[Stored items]
****
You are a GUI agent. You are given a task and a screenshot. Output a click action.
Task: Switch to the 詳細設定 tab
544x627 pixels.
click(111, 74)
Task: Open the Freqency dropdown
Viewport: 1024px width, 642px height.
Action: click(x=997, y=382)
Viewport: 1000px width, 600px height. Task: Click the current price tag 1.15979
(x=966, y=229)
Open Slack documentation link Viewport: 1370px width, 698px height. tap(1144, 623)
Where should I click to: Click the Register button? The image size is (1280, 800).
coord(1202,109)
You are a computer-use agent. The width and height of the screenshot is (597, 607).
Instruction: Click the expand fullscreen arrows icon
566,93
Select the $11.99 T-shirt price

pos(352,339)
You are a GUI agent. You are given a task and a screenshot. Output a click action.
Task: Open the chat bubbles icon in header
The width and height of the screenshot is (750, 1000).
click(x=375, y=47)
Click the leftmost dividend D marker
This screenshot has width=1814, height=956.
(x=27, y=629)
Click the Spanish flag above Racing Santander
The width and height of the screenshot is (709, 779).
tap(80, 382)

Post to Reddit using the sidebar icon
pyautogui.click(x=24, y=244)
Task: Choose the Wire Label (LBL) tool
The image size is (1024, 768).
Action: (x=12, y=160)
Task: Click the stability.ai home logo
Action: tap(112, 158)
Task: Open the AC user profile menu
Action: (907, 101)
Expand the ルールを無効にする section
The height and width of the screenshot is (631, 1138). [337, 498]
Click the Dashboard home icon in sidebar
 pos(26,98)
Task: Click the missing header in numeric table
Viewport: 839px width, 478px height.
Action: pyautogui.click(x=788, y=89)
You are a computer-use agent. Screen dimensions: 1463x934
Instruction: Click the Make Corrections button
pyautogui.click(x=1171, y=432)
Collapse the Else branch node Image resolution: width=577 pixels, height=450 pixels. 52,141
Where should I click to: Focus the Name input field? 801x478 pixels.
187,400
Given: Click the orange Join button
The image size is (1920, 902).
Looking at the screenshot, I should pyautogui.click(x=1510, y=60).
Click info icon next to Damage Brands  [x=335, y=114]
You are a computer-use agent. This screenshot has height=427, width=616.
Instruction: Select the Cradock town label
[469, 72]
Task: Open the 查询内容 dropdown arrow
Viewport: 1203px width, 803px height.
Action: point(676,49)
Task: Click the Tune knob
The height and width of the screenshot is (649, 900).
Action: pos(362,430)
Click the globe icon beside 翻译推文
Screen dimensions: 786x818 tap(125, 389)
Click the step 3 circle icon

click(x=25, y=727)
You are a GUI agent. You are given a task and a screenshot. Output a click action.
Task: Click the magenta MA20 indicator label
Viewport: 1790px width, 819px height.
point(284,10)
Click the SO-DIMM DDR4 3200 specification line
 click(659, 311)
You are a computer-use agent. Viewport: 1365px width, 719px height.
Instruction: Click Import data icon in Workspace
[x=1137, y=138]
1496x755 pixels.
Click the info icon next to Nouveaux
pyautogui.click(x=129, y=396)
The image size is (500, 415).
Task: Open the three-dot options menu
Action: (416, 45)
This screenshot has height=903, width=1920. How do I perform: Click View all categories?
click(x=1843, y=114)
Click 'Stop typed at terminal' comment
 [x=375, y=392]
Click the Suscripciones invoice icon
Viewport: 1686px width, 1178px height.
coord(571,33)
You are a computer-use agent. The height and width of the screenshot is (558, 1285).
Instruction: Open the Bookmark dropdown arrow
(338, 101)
****
▶ [Exercise instructions] Return the entries above in full and exactly as written.

▶ [Written solution]
You are a GUI agent. You are given a task and a screenshot. Output a click action.
Task: Switch to the 詳細設定 tab
544x627 pixels.
click(111, 74)
Task: Open the Freqency dropdown
Viewport: 1024px width, 642px height.
Action: click(x=997, y=382)
Viewport: 1000px width, 600px height. Task: Click the current price tag 1.15979
(x=966, y=229)
Open Slack documentation link Viewport: 1370px width, 698px height. tap(1144, 623)
Where should I click to: Click the Register button? The image size is (1280, 800).
coord(1202,109)
You are a computer-use agent. The width and height of the screenshot is (597, 607).
Instruction: Click the expand fullscreen arrows icon
566,93
Select the $11.99 T-shirt price

pos(352,339)
You are a GUI agent. You are given a task and a screenshot. Output a click action.
Task: Open the chat bubbles icon in header
The width and height of the screenshot is (750, 1000).
click(x=375, y=47)
Click the leftmost dividend D marker
This screenshot has width=1814, height=956.
(x=27, y=629)
Click the Spanish flag above Racing Santander
The width and height of the screenshot is (709, 779).
tap(80, 382)

Post to Reddit using the sidebar icon
pyautogui.click(x=24, y=244)
Task: Choose the Wire Label (LBL) tool
The image size is (1024, 768).
Action: (x=12, y=160)
Task: Click the stability.ai home logo
Action: tap(112, 158)
Task: Open the AC user profile menu
Action: (907, 101)
Expand the ルールを無効にする section
The height and width of the screenshot is (631, 1138). [337, 498]
Click the Dashboard home icon in sidebar
 pos(26,98)
Task: Click the missing header in numeric table
Viewport: 839px width, 478px height.
Action: pyautogui.click(x=788, y=89)
You are a computer-use agent. Screen dimensions: 1463x934
Instruction: Click the Make Corrections button
pyautogui.click(x=1171, y=432)
Collapse the Else branch node Image resolution: width=577 pixels, height=450 pixels. 52,141
Where should I click to: Focus the Name input field? 801x478 pixels.
187,400
Given: Click the orange Join button
The image size is (1920, 902).
Looking at the screenshot, I should pyautogui.click(x=1510, y=60).
Click info icon next to Damage Brands  [x=335, y=114]
You are a computer-use agent. This screenshot has height=427, width=616.
Instruction: Select the Cradock town label
[469, 72]
Task: Open the 查询内容 dropdown arrow
Viewport: 1203px width, 803px height.
Action: point(676,49)
Task: Click the Tune knob
The height and width of the screenshot is (649, 900).
Action: pos(362,430)
Click the globe icon beside 翻译推文
Screen dimensions: 786x818 tap(125, 389)
Click the step 3 circle icon

click(x=25, y=727)
You are a GUI agent. You are given a task and a screenshot. Output a click action.
Task: Click the magenta MA20 indicator label
Viewport: 1790px width, 819px height.
point(284,10)
Click the SO-DIMM DDR4 3200 specification line
 click(659, 311)
You are a computer-use agent. Viewport: 1365px width, 719px height.
Instruction: Click Import data icon in Workspace
[x=1137, y=138]
1496x755 pixels.
Click the info icon next to Nouveaux
pyautogui.click(x=129, y=396)
The image size is (500, 415).
Task: Open the three-dot options menu
Action: (416, 45)
This screenshot has height=903, width=1920. How do I perform: Click View all categories?
click(x=1843, y=114)
Click 'Stop typed at terminal' comment
 [x=375, y=392]
Click the Suscripciones invoice icon
Viewport: 1686px width, 1178px height.
coord(571,33)
You are a computer-use agent. The height and width of the screenshot is (558, 1285).
Instruction: Open the Bookmark dropdown arrow
(338, 101)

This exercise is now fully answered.